▶ _DATA LISTING_
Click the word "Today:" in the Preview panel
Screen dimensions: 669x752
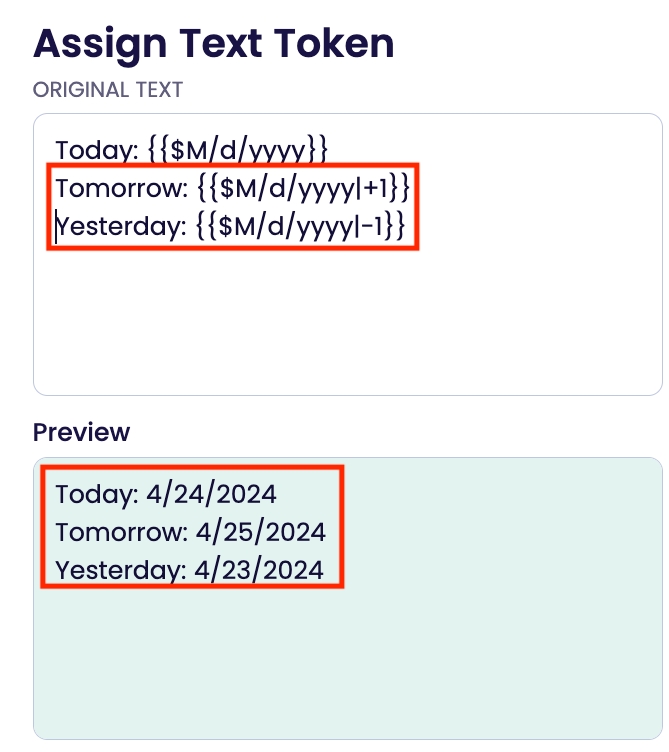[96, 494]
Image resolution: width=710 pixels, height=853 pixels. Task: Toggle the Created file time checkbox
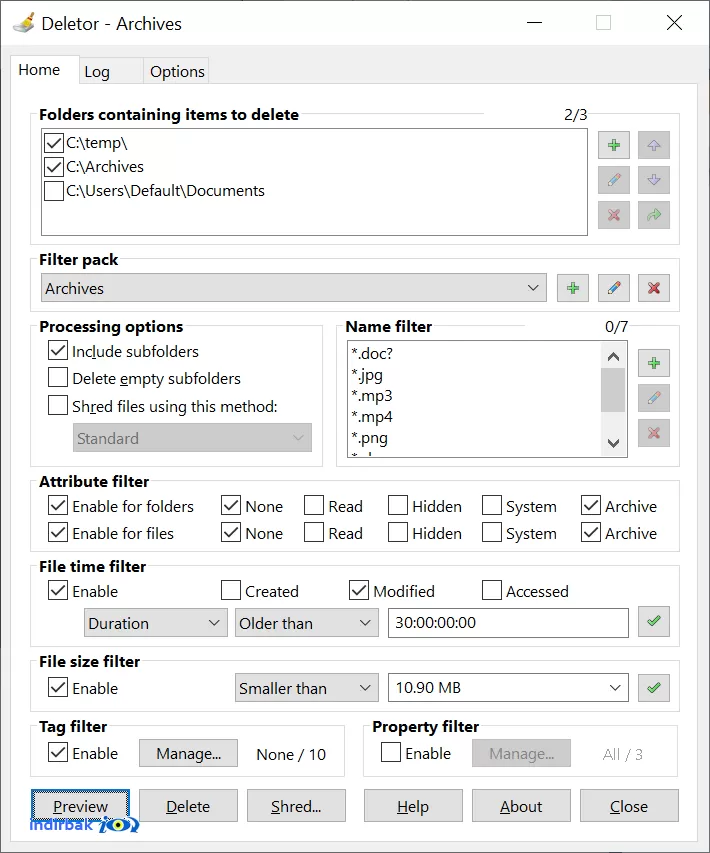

---

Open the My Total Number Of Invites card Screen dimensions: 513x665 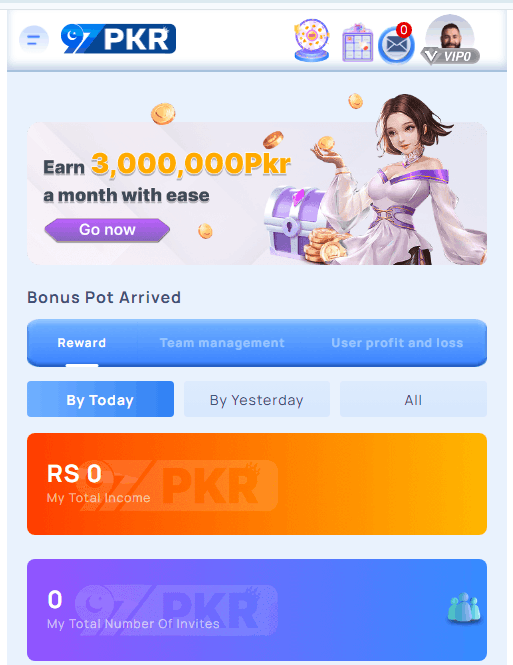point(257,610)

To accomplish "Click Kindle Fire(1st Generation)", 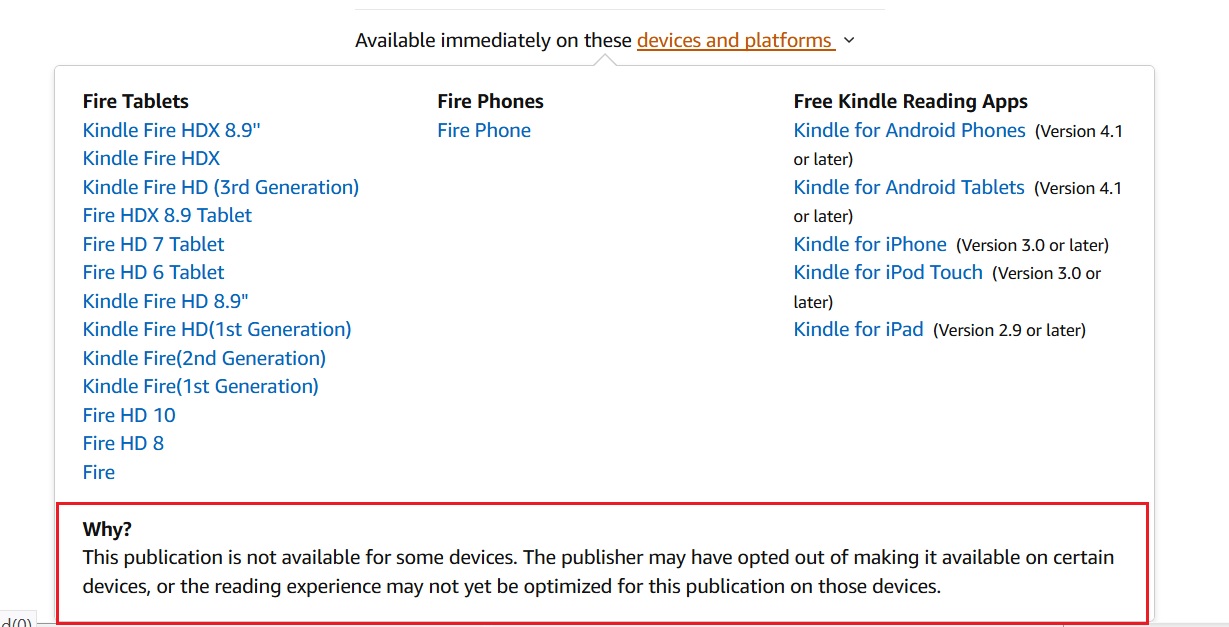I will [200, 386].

▶ _WHAT YOU WILL DO_
In the listing above, find the line with "Click the word" and the line with "Image resolution: width=710". Copy exactly those lines and all between them, minus the images.

▶ _RESPONSE FOR THIS EXERCISE_
Click the word "Today:" in the Preview panel
Screen dimensions: 669x752
[96, 494]
Image resolution: width=710 pixels, height=853 pixels. Task: Toggle the Created file time checkbox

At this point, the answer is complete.